It's really not. Sure it doesn't happen every single time but cops very often turn a blind eye to crime, even violent crime, and they often shoot innocents or worse and get away with it.
Defending employees, even when they do shitty things, is literally the entire point of unions.
What other union defends the right of their employees to commit crimes?

You know what happened to the longshoremen unions that organized to facilitate crimes by their members? That's right, they were declared as a criminal enterprise under RICO and every single member of the union was guilty of a crime.

The situation in question doesn't involve violence: three dudes grabbed some merchendise from a cannabis shop. From the cop's perspective it's a lose-lose situation: some of the burglars may turn out career criminals and attempt to avoid arrest by any means possible, because getting arrested would reveal some other crimes, and the cop would have to use force or a gun, possibly killing a burglar. The media would predictably paint the cop as a merciless thug and the actual thug as a saint, riots would follow, legislators would further handicap police. The cop wisely decided that it's better to stay aside and engage only if things turn really violent.

SF has a cognitive dissonance right now: it doesn't want crime, but it doesn't want to punish criminals, so when criminals come uninvited, SF can't decide what to do.

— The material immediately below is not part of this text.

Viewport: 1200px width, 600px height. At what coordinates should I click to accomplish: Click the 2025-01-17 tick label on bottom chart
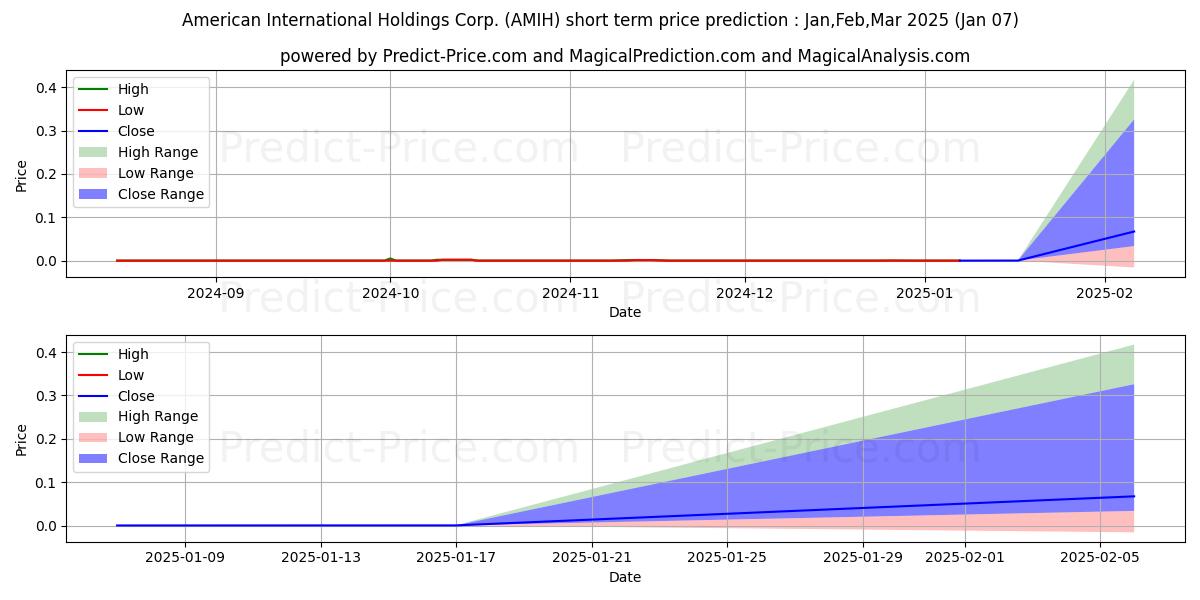coord(457,559)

Alright. So for this to be dangerous to the cop, the criminal has to react violently to any risk of arrest. In that case, how would the criminal react to the inhabitants coming out? In any case, it seems reckless not to arrest them as it would risk someone's life.

Also, career criminals very rarely use violence to resist arrest. That is something that inexperienced or impulse criminals do. Any career criminal knows that using violence against the police will end up in a worse outcome than getting caught.

I would be interested to see a story where a criminal, in the comission of a crime, initiated deadly force against a policeman and was painted as a saint after their death or injury, leading to riots. This happens almost every day and no one cares about it.

The point of unions is to ensure that the workers, as a whole, are treated fairly. You know, wages, benefits, working conditions, etc. Many unions have negotiated consequences with employers for shitty things. Now, it's true unions usually enforce some rules and procedures to prove the employee did the shitty thing, but that just seems good in general.
Courts have consistently found that police do not have an obligation to prevent crime. It's not hyperbole, it's standard operating procedure
What do they have an obligation to do? Paychecks generally come with some sort of hard requirement.
Certainly they should have an obligation to not let a crime happen in front of them, yet do nothing about it.
> If police unions defend officers from all accountability...surprise!

Lots of unions try the same and are far less effective; police unions are not inherently powerful, they are granted power by the fact that the citizenry in the US worships military and paramilitary forces and grants undue deference to them, particularly, in regard to this issue, in selecting the civilian political leaders to whom police are nominally accountable.

In other words: "damned if you do, damned in you don't".